▶ [Фрагмент текста]
········

Постараться раскрыть глубокое и необходимое, отвергнув мнимое, не впадая в смысловые каскады, когда надо, потому что повсюду наблюдаются настроения перепады, особенно когда в вагоне метро смущают взгляды, сверлящие тебя до упаду, и спрашивается, что им надо, чтобы вонзать в тебя глазами гвозди распада всего, что находится рядом, прошивая тебя этими гвоздями взгляда до перепонок тоски одинокого типа, сущность которого не испита сквозь сито, через которое только и видно глубокое и необходимое, пролетающее днями, часами, столетьями мимо, вот уж действительно, что необходимо, так это пробираться утайкой мимо.
Всему есть срок и наслажденье, и Тимофеевскому чтенье на утро предлагаю я, его душа полна волненья от высоты стихотворенья пока в окне горит свеча, не спит поэт, в раздумьях бродит о том, куда торопит слог, вскрывая то, что непостижно, что невозможен диалог, одни и те же фазы из года в год, одни и те же ритмы то ямбом, то хореем поёт седой старик, а, может, амфибрахий проклюнется на миг, за дактилем поскачет гекзаметром старинным, в анапест удаляясь, вот так, меж полюсами с контактом в плюс и минус, себя встречаю на карнизе, как будто жизнь идёт вторая, взор устремляя к небу снизу, и надо мной людская стая, лиц удивлённых поворот над головой который год.
Земля черна, вся без травы, декабрь в Москве осенний в полутьме, ночною изморозью светится тропинка у реки, она спешит полого вниз петлистым светом, намёк на снег, его в помине нету, как в чёрный день, когда поддатый Мармеладов топтал тропу меж лошадиных морд, во весь аккорд играл желтком зловещий Петербург, чтобы шагнуть в московскую столицу, летящую во мраке ночи птицей от Сокола в Сокольники, ничуть не сомневаясь в собственном успехе, сменив доспехи вражеских кольчуг на фраки и смычковый полукруг дворянского собрания, вокруг которого всё время мчатся тройки, и в каждой восседает милый друг всем нынешним делягам Чичиков, скупая вопреки советам мёртвых живые души новых прощелыг.

········

▶ [Исходные данные]
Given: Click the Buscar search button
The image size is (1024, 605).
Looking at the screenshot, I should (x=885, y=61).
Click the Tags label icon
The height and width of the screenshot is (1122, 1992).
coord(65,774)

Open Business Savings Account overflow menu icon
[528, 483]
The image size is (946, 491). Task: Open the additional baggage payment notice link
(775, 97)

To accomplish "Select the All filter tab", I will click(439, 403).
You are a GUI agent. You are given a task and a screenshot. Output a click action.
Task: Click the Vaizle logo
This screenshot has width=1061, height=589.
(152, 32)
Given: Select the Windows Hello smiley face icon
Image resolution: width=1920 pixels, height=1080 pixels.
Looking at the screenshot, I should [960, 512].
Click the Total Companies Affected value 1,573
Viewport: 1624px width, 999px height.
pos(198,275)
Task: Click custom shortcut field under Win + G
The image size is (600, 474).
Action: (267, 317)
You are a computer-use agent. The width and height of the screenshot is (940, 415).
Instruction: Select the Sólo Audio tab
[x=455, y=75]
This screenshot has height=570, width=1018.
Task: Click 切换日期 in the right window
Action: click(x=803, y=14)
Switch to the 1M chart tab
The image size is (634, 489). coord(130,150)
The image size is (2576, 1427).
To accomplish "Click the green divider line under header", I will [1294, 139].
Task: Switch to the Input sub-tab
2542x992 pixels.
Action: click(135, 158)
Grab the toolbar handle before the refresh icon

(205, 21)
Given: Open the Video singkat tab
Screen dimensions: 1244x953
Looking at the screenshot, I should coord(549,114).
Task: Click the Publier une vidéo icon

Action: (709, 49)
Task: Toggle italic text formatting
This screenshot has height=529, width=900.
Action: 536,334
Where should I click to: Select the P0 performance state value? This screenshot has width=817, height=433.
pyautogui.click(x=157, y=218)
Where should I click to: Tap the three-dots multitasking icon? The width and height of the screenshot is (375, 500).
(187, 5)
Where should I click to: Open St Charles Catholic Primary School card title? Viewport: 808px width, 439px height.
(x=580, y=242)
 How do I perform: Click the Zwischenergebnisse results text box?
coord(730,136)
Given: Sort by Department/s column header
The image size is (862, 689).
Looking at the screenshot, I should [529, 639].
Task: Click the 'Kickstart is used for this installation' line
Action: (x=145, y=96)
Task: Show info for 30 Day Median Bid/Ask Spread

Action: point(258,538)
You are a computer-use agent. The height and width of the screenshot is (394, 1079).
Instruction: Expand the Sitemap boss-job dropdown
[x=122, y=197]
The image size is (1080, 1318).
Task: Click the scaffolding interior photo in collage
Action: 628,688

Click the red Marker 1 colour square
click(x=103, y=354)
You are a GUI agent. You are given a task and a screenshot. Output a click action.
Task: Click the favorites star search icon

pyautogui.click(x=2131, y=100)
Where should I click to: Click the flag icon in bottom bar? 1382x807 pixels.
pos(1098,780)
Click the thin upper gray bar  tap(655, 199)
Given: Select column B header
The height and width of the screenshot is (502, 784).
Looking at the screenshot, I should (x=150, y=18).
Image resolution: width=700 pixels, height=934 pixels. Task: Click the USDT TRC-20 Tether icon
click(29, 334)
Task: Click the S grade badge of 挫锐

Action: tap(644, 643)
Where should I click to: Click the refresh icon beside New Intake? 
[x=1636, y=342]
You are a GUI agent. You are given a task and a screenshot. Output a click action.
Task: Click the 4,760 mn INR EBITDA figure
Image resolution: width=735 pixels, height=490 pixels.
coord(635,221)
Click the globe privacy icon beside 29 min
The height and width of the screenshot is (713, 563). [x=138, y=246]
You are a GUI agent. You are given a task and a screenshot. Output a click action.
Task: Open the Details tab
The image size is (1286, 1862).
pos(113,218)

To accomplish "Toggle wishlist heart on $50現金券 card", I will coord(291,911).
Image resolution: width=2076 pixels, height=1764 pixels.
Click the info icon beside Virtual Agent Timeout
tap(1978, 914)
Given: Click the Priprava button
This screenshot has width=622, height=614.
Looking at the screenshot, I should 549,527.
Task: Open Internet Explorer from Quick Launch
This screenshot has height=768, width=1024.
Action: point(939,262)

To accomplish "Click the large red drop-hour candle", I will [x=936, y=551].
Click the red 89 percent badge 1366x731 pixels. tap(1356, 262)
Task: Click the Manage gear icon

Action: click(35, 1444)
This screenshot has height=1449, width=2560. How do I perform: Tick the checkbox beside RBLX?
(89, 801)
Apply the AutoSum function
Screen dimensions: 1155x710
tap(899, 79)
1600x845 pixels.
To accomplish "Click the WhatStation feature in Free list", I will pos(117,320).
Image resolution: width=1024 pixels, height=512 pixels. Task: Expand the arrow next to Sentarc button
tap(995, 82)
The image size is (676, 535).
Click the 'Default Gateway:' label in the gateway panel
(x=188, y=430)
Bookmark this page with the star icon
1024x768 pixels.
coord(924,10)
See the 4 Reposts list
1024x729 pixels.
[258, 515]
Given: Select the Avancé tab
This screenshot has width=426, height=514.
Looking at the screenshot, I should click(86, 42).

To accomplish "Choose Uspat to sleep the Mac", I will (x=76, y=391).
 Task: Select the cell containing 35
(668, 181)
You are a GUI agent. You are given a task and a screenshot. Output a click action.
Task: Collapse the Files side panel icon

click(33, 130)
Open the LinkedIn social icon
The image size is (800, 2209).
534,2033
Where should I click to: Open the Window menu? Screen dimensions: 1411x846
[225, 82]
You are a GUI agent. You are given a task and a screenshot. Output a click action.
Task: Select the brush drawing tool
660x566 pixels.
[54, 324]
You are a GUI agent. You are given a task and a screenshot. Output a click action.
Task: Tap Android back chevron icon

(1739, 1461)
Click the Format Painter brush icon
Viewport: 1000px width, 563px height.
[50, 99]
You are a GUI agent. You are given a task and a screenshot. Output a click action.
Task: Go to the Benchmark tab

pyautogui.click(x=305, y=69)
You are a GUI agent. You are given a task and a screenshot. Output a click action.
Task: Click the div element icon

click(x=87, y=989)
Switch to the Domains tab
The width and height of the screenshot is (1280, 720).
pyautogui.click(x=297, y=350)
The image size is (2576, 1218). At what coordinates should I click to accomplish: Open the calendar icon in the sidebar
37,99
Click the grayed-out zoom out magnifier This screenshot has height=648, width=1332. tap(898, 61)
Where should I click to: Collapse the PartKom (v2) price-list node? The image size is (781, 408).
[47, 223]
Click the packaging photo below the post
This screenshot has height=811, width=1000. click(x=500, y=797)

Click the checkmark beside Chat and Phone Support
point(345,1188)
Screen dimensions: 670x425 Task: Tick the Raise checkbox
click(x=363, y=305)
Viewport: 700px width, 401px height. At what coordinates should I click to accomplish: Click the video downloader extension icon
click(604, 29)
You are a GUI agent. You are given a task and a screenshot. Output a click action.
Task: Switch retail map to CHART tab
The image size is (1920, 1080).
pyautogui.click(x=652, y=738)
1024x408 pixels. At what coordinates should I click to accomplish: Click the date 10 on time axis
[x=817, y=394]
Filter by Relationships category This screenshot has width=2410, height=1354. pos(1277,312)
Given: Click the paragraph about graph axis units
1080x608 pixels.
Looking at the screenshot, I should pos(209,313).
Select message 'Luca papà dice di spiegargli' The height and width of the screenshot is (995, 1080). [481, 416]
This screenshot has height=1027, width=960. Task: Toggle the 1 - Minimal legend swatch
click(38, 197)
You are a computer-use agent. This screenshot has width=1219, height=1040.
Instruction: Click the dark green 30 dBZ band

········

▶ [Задание A]
Ответьте по фрагменту текста:
(i) Где смущают взгляды, сверлящие говорящего?
(ii) Кто восседает в каждой тройке?
(iii) Какой месяц назван в описании Москвы?
▶ [Задание B] Продолжите фрагмент текста, начав сразу после его последнего предложения.
Эти данные не имеют никакого отношения к фрагменту текста.

▶ [Письменный ответ A]
(i) В вагоне метро.
(ii) Чичиков.
(iii) Декабрь.

▶ [Письменный ответ B]
Ожидание чего-то, например, выхода книги, успеха на литературном вечере, дня рождения, Нового года и так далее, сильно тормозит регулярное творческое действие, поскольку из ожидающих, как правило, писателей не получается, ибо они сразу себя повязывают накрепко с людьми, от которых, якобы, зависит их судьба, но творчество ни от кого не зависит, кроме как от самого себя, поэтому настоящий писатель пишет то, что считает для себя необходимым, никого не ожидая, работает изо дня в день, постоянно повышая мастерство, ориентируясь на высочайшие образцы мировой классики, полностью погруженный в свой созидаемый мир, называемый Книгой, которая встанет на полку вечности рядом с Гоголем и Мандельштамом…
За тезой антитеза стезёю пролегла, неведомы мне самому черты моего характера, актёра через хар, когда «хар» ставим паровозом к составу впереди слова «актер» и получаем состав на Курском вокзале: «хар-актер», - характер, на этой стезе настоятельно требуют завершать портрет из всевозможных черт, тот самый образ, который сам для тебя является откровением и в котором таится нечто иное, нежели ты сам представляешь, как посторонний человек, иероглифический мозг которого воспринимает только картинки.
Лёгким ветром сам Сокольский, именуемый «Эмилем», пролетает над столицей, машет мне одним крылом, а другоё уже снится Достоевскому умильно, сам в окно ему стучится в Старой Руссе древним лбом, старорусских краеведов не собрать теперь под липой, да и воздух слишком тесен для ученейших бесед, что хотел сказать писатель от восторга и до всхлипа, не ответит им Ваншенкин, и Кувалдин уже сед.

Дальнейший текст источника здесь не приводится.